Assignment: For the string "Open", search the entries below and copy every line where it appears.
Top of Data to use
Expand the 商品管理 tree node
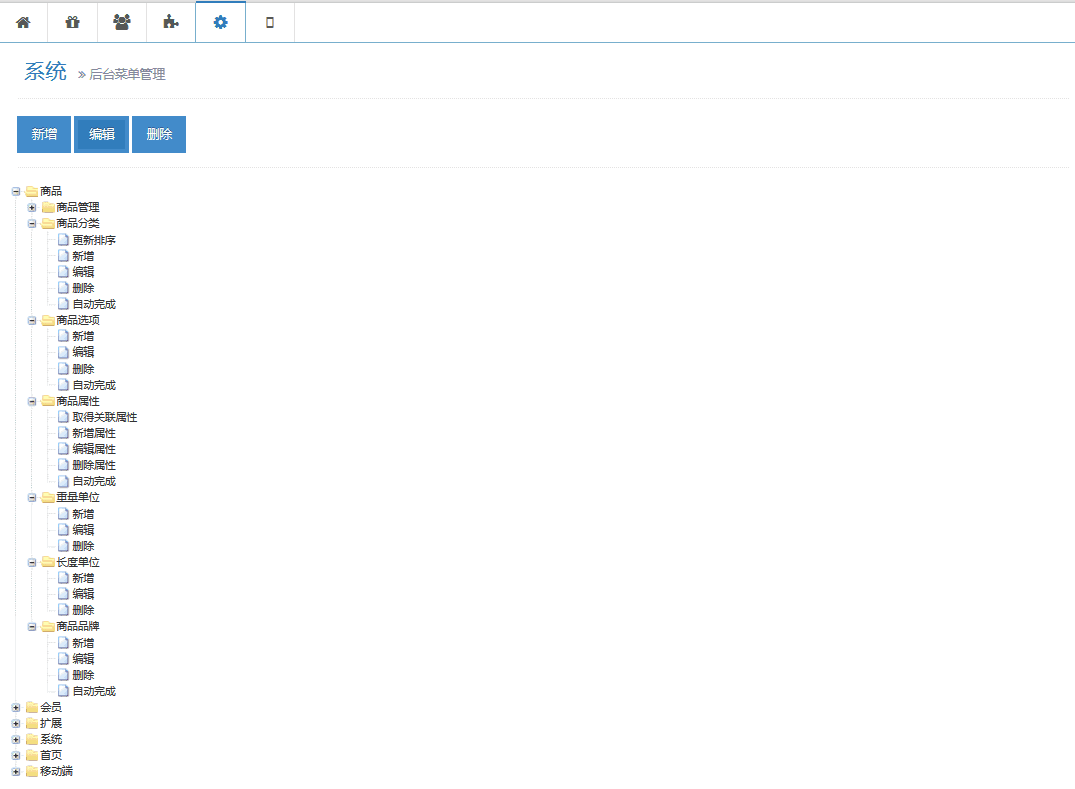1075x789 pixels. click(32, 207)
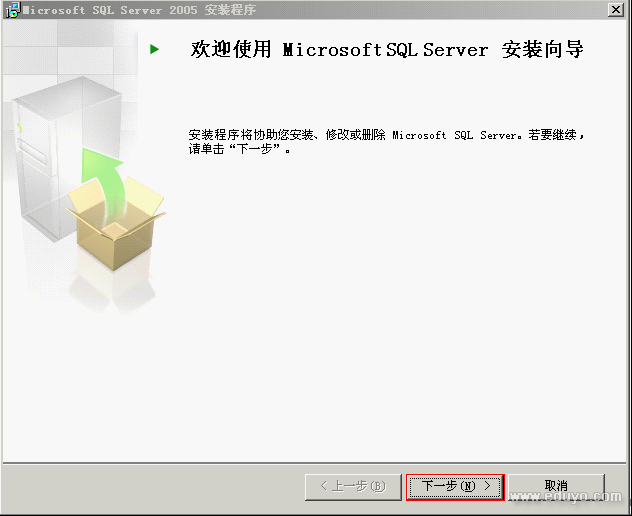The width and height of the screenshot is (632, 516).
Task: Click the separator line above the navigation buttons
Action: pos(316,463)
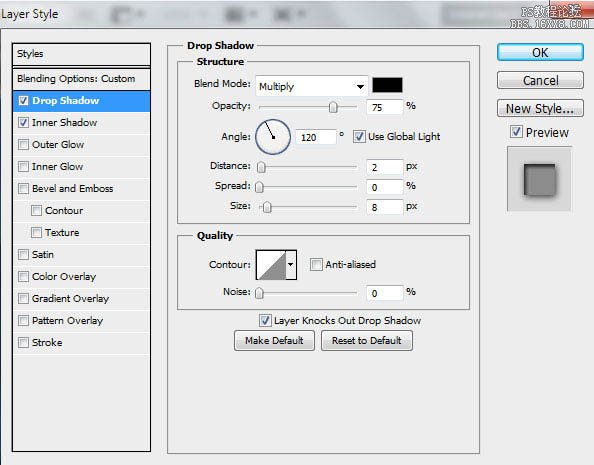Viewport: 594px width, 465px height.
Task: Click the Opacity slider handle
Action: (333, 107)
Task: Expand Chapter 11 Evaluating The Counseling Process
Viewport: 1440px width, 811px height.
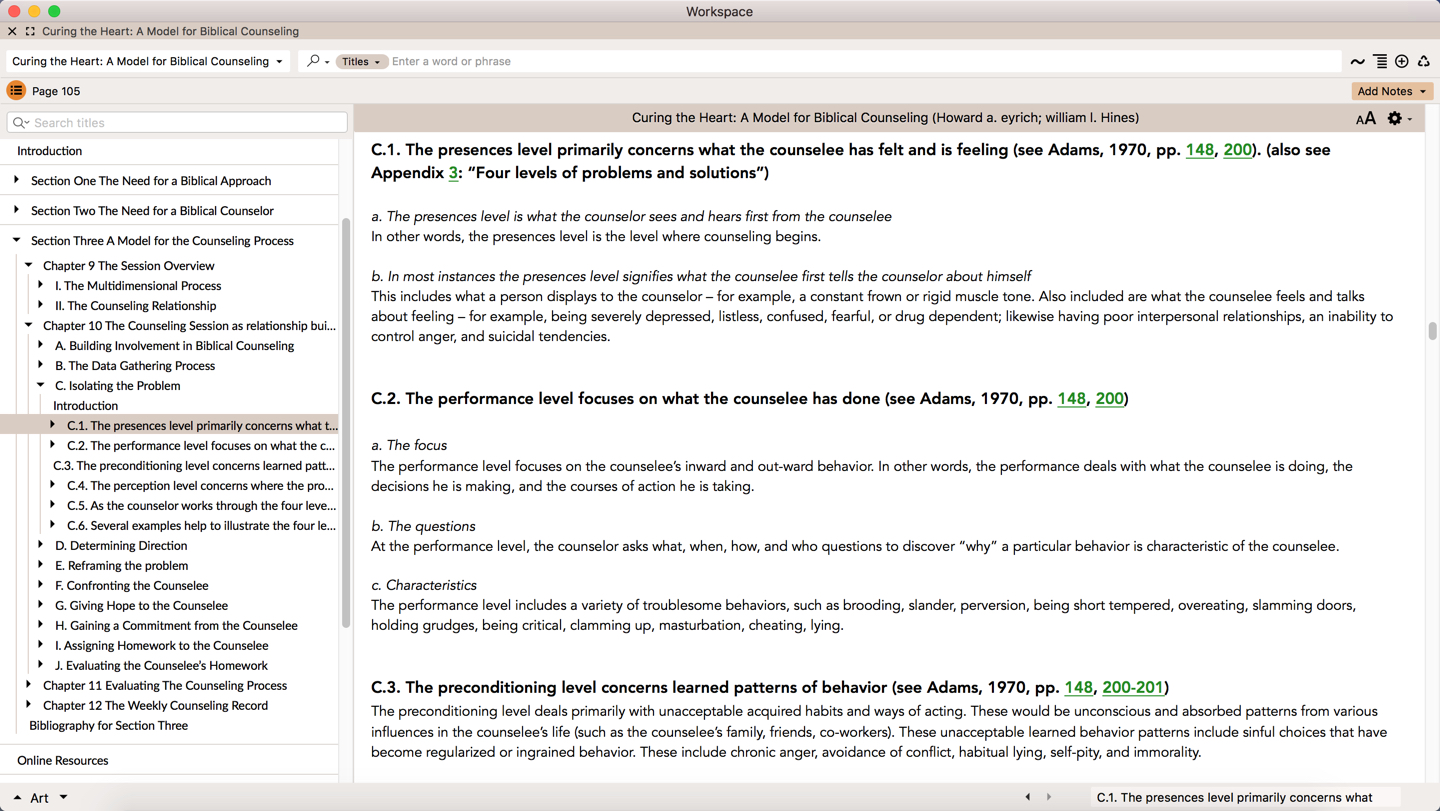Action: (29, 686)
Bottom of Data to use
Top of Data to use
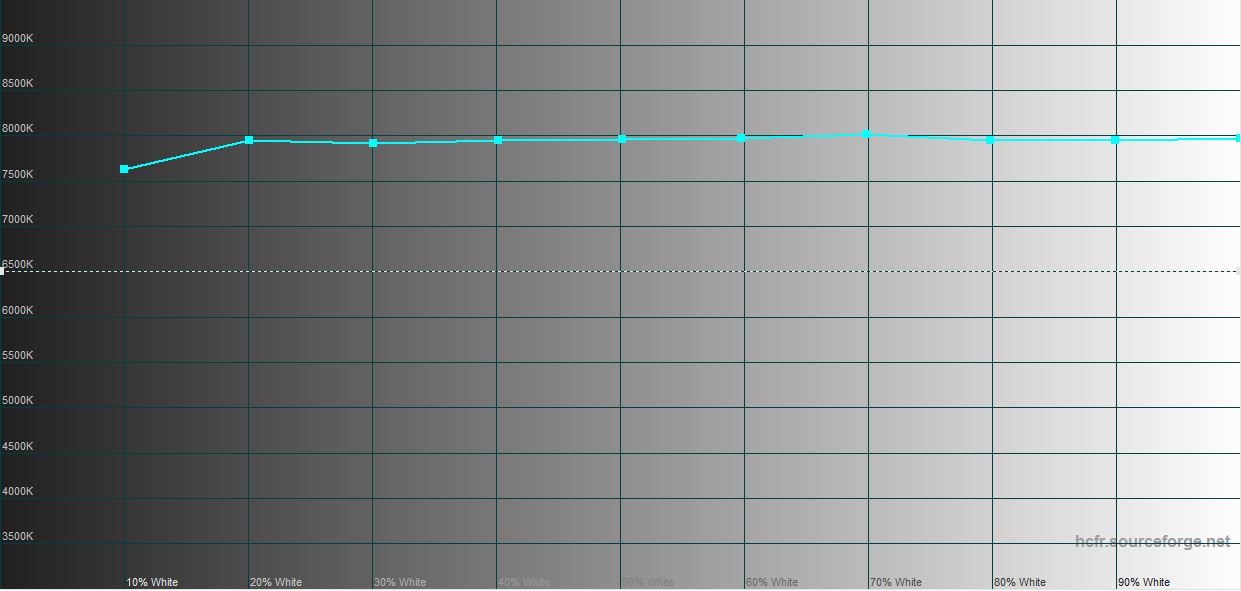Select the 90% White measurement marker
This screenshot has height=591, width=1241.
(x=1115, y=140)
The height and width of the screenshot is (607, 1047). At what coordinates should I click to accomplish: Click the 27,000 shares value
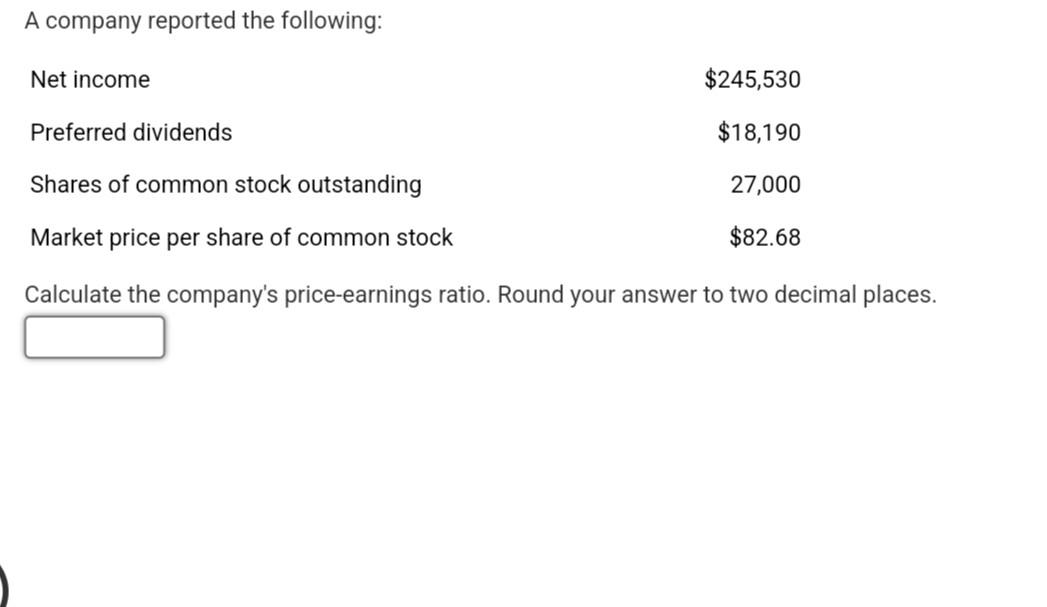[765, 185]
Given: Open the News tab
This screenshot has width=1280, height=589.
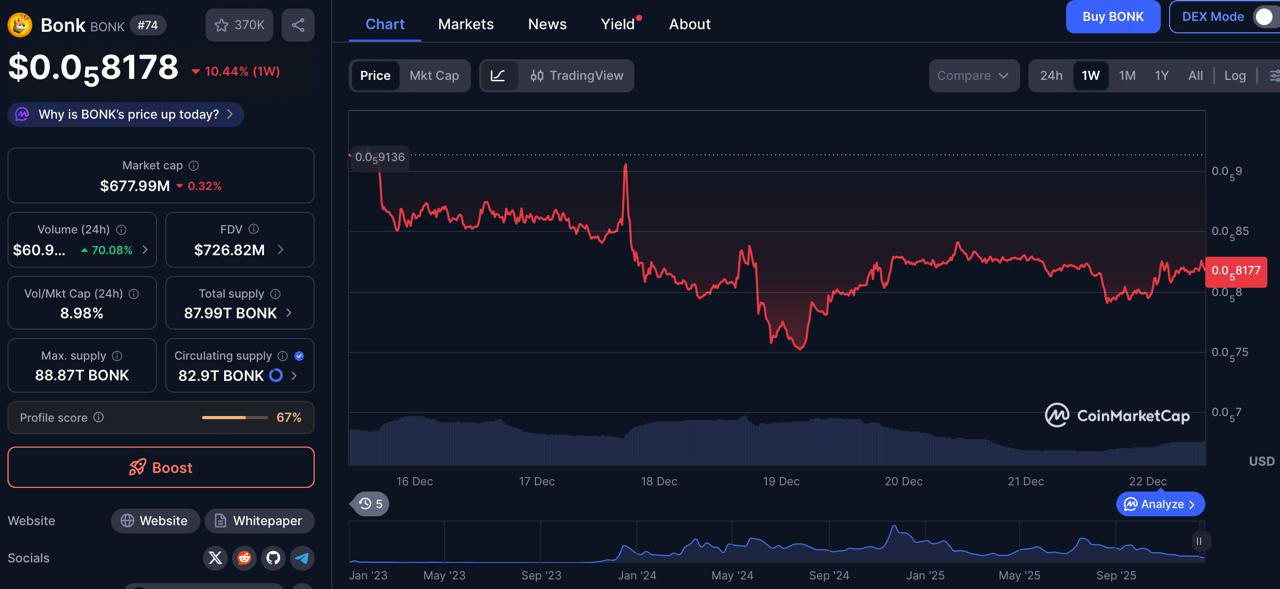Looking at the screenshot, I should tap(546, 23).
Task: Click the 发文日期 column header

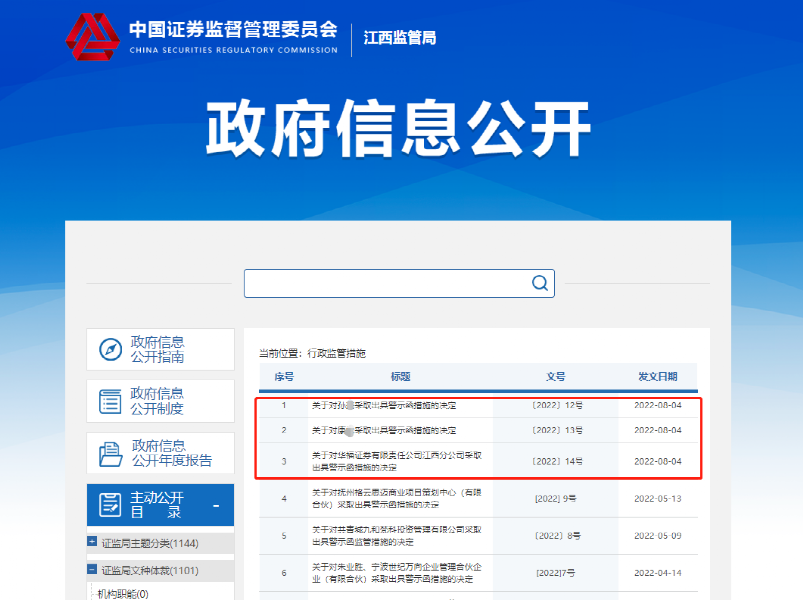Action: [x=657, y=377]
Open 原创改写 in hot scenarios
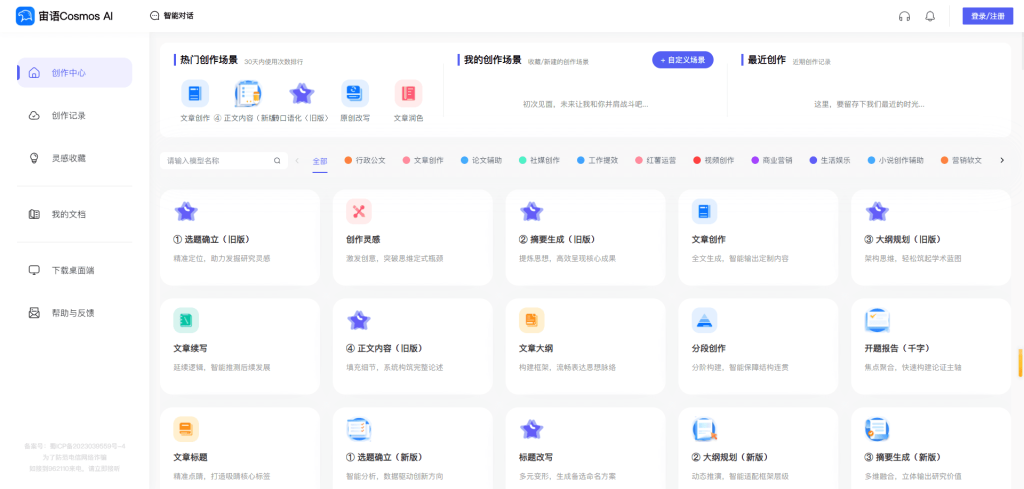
Bottom of Data to use
Final answer:
Given: Open the News tab
Open 原创改写 in hot scenarios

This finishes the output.